Pour devenir humble, humble de cœur comme le veut Jésus, vous le savez, il n'y a pas de recettes, il n'y a pas de secret; il n'est pas besoin d'itinéraires ni de gradations savantes. Il ne servirait à rien de s'imaginer plus vile, plus rétive ou plus indigne que l'on n'est; et parfois un trop grand effacement peut cacher une subtile recherche de soi-même.
Au Carmel l'humilité reste simple, vivante, joyeuse, parce que c'est ainsi que Marie la concevait. L'humilité, au Carmel, c'est une sorte de transparence à Dieu et à soi-même, qui permet de redire à Dieu, sans angoisse et sans tristesse : « Oui, je suis cela, je ne suis que cela et je n'en suis que là; mais telle que je suis, je suis ton enfant, et cela suffit à mon bonheur. Ma misère ne m'empêchera pas de t'aimer aujourd'hui, de te servir "rien que pour aujourd'hui", puisque demain n'appartient qu'à Toi seul. »
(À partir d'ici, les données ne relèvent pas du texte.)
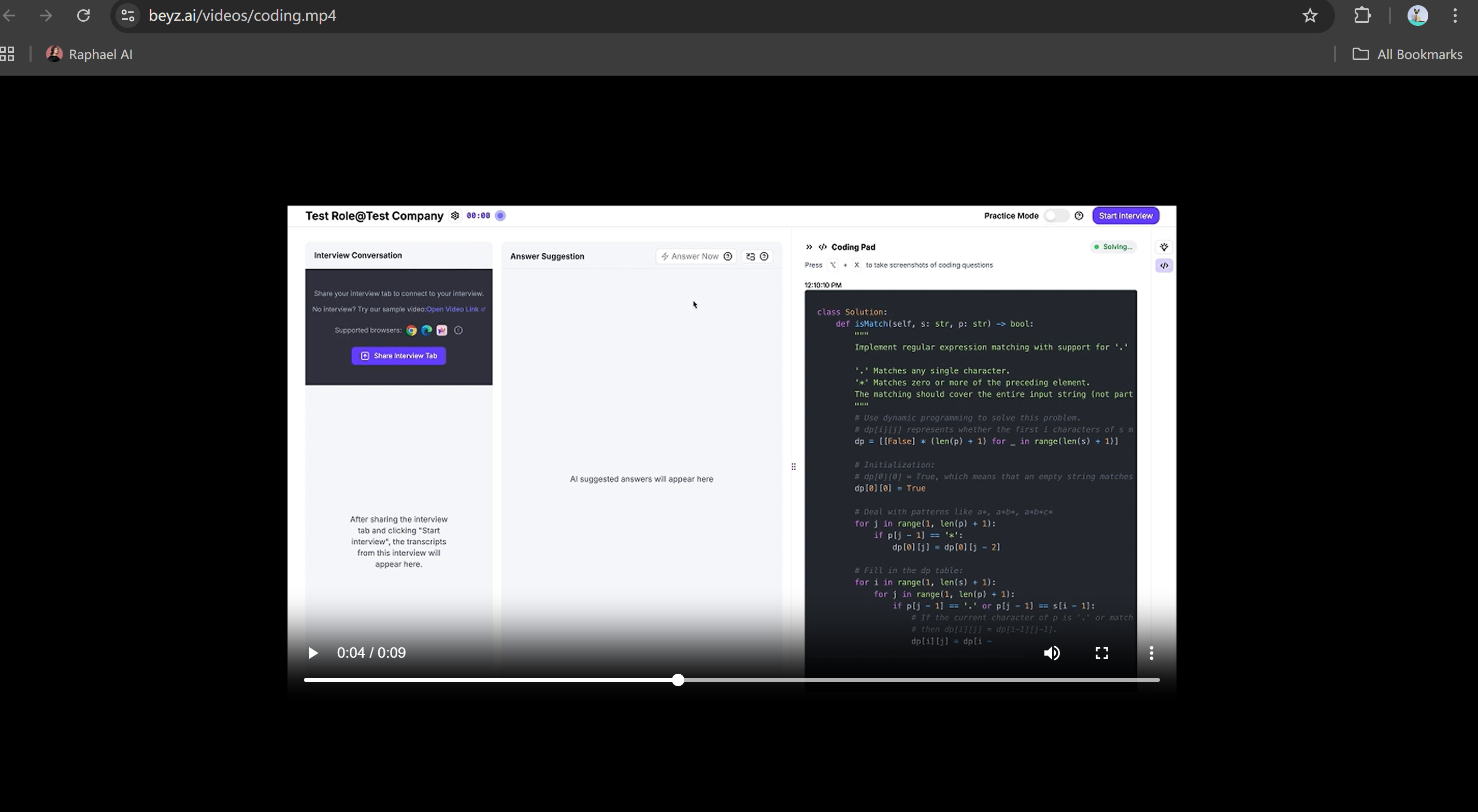Image resolution: width=1478 pixels, height=812 pixels.
Task: Mute the video volume
Action: tap(1052, 653)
Transparence aux autres, également, car, une fois vraiment engagée dans la « Montée », la fille de sainte Thérèse n'a plus de rôle à jouer, qu'il soit flatteur ou non, pas de personnage à défendre, pas de masque à garder qui protégerait l'image d'elle-même. L'humilité du Carmel, c'est la patience toute filiale de celles qui se plient au rythme de l'Esprit, qui ne s'effraient pas d'être prises sous l'ombre du Très-Haut, et qui savent attendre, comme Marie à Nazareth, l'heure où Dieu parlera.
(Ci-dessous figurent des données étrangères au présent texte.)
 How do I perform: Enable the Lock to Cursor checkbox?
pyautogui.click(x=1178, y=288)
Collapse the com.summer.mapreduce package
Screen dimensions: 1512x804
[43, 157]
Heureuse celle qui croit, malgré les détours imprévisibles des chemins de Dieu, qu'il y aura « un accomplissement pour tout ce qui lui a été dit de la part du Seigneur ». Le Père, qui voit dans le secret, connaît tous ses efforts; l'Esprit qui remplit l'univers perçoit toute parole, il entend tous les appels qui montent d'un cœur de pauvre; dès lors l'amour doit bannir toute crainte: la lassitude peut venir, les certitudes s'éloigner, l'espérance s'affoler aux moments de désarroi, mais Dieu jettera toujours les yeux sur l'humilité de sa servante.